• _Short exercise_
Shift every coordinate in the answers by adding 130, and write out the records again in full, starting with the line that contains "The image size" and ending with the line that contains "The width and height of the screenshot is (1166, 758).". Include both end lines and leave each record's own wording unchanged.

• _Raw records_

◆ ◆ ◆

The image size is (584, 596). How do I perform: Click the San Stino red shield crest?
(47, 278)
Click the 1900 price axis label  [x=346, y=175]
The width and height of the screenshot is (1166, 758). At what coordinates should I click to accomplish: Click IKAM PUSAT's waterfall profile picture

◆ ◆ ◆

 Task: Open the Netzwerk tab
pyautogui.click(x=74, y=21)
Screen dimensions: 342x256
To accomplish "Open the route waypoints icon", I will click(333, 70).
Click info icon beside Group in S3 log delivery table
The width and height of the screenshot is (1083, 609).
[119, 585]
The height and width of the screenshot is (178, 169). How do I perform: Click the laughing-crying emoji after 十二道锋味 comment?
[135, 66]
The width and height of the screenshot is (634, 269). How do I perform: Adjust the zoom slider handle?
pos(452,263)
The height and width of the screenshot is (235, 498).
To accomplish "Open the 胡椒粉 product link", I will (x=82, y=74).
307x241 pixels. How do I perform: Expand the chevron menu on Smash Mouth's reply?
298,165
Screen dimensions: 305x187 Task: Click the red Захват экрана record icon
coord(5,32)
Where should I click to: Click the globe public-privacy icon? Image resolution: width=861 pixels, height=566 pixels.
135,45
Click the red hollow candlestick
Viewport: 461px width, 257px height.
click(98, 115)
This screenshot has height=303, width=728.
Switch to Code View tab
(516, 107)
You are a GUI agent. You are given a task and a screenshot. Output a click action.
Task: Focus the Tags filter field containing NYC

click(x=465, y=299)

◆ ◆ ◆

• _Written solution_
The image size is (584, 596). How do I perform: Click the San Stino red shield crest?
(177, 408)
Click the 1900 price axis label  [x=476, y=305]
The width and height of the screenshot is (1166, 758). At what coordinates should I click to accomplish: Click IKAM PUSAT's waterfall profile picture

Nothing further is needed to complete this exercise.